NOW THIS LETTER WITNESSES as follows:

1.      In consideration of the Borrower agreeing to deposit the Sponsor Shares under the Loan Agreement, the Borrower do hereby confirm, acknowledge and record that they have each deposited with the BANK 1, the share certificates coupled with duly executed share transfer instrument(s) of all of their respective shares in the Company described in the Schedule below (the “Securities”) for the purpose of securing the debt obligations of the Borrower to the BANK 1 under the Loan Agreement.

2.      The Sponsors agree and confirm that the Securities described in the Schedule below are free from any option, lien, charge or encumbrance of any kind and shall remain with the Agent as a continuing security until all liabilities and obligations under the Loan Agreement and the Put Option Agreement have been fully discharged by the Company and/or the Sponsors (as the case may be) to the satisfaction of the Subscribers.

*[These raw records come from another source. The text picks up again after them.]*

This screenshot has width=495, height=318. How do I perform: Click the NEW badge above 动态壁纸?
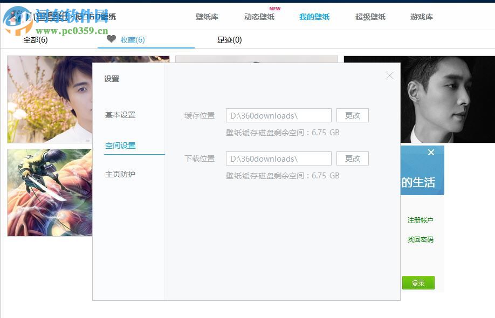(274, 8)
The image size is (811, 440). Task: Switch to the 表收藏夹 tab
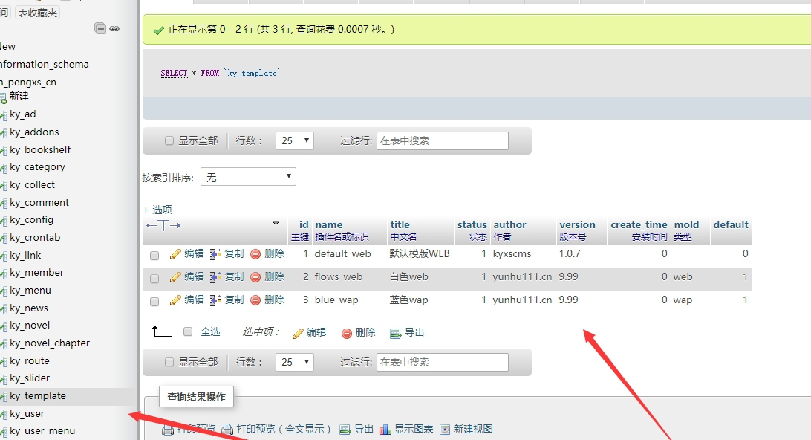(x=36, y=12)
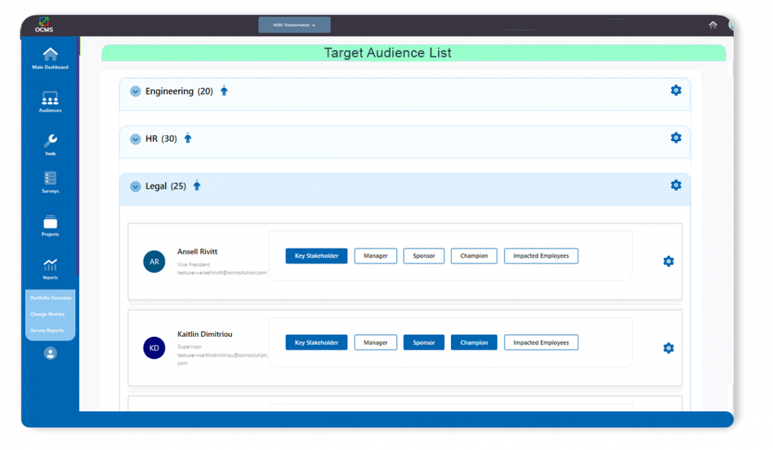Open the M365 Transformation project dropdown

click(294, 25)
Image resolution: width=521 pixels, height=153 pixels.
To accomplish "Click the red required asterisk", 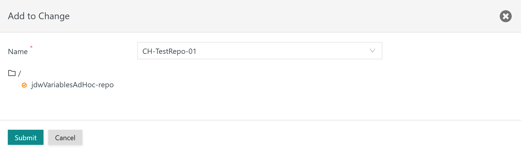I will click(31, 47).
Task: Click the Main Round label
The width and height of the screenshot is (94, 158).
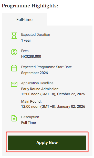Action: point(31,101)
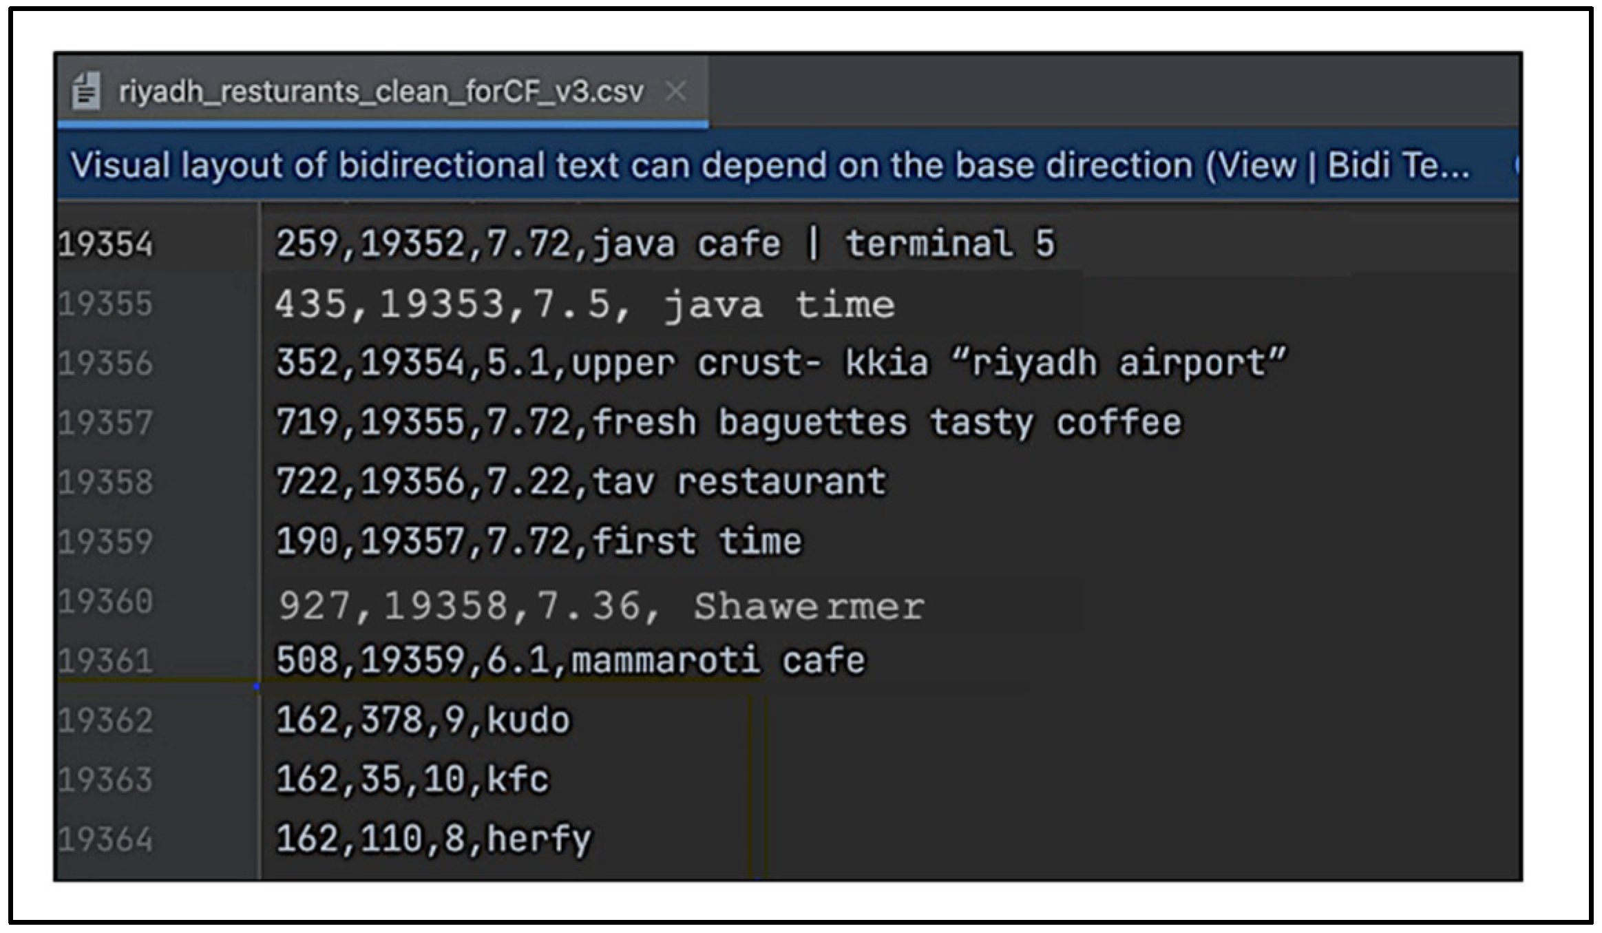
Task: Click line number 19355 in the gutter
Action: point(105,304)
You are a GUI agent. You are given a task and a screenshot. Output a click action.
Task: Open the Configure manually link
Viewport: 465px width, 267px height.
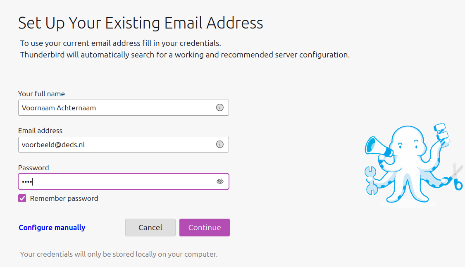(x=52, y=228)
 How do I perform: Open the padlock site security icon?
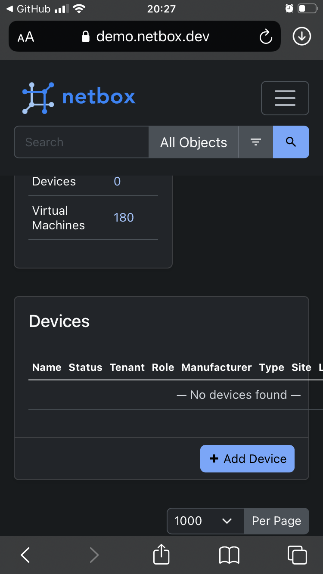coord(84,36)
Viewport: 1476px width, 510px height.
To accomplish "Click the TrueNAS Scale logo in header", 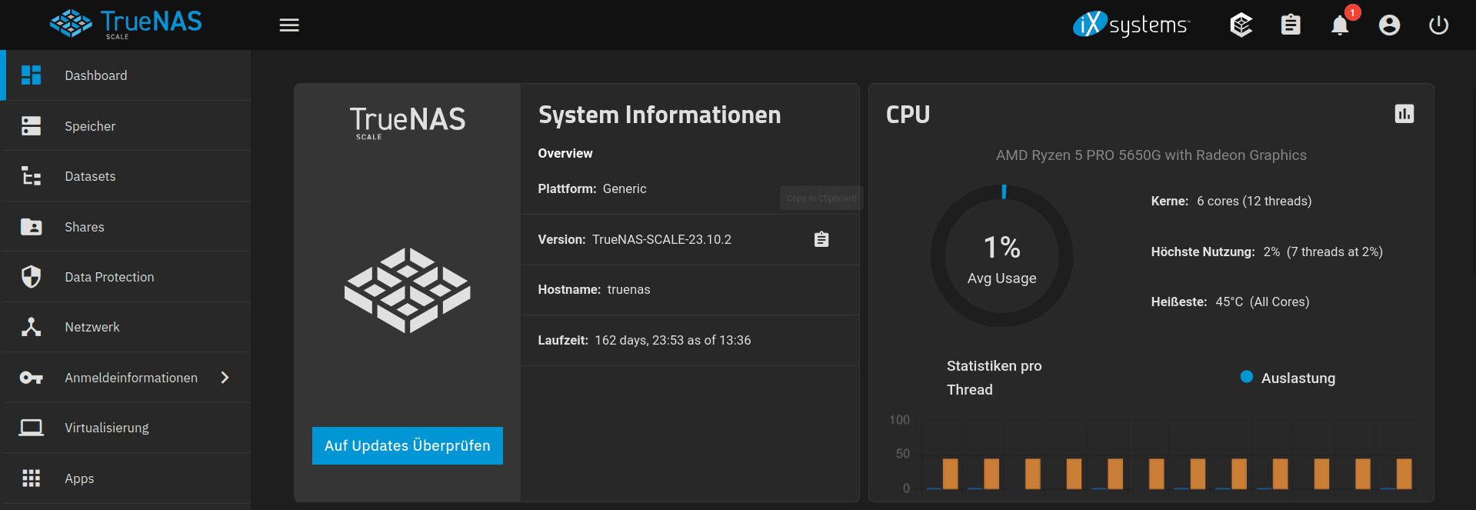I will click(x=125, y=24).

3.      The Sponsors hereby admit, acknowledge and declare that in the event of any default under the Subscription Agreement and/or the Put Option Agreement by them or the Company, the Subscribers or the Agent shall be entitled, without any notice to the Sponsors and at their absolute discretion, to sell, transfer, dispose off or apply the Securities (as the case may be), towards partial or full adjustment of the liabilities of the Company/the Sponsors under the Subscription Agreement and/or the Put Option Agreement. Provided that the exercise of this right by the Subscribers shall not prejudice, extinguish or limit the rights of the Subscribers from recovery of any outstanding liabilities of the Company or the Sponsors under any other agreements.

4.      The Sponsors further confirm and admit to have unconditionally authorised the Agent to sell, transfer, dispose off or apply the Securities (as the case may be) in the event of any default under the Subscription Agreement and/or the Put Option Agreement, as may be decided by the Subscribers or the Agent at their absolute discretion.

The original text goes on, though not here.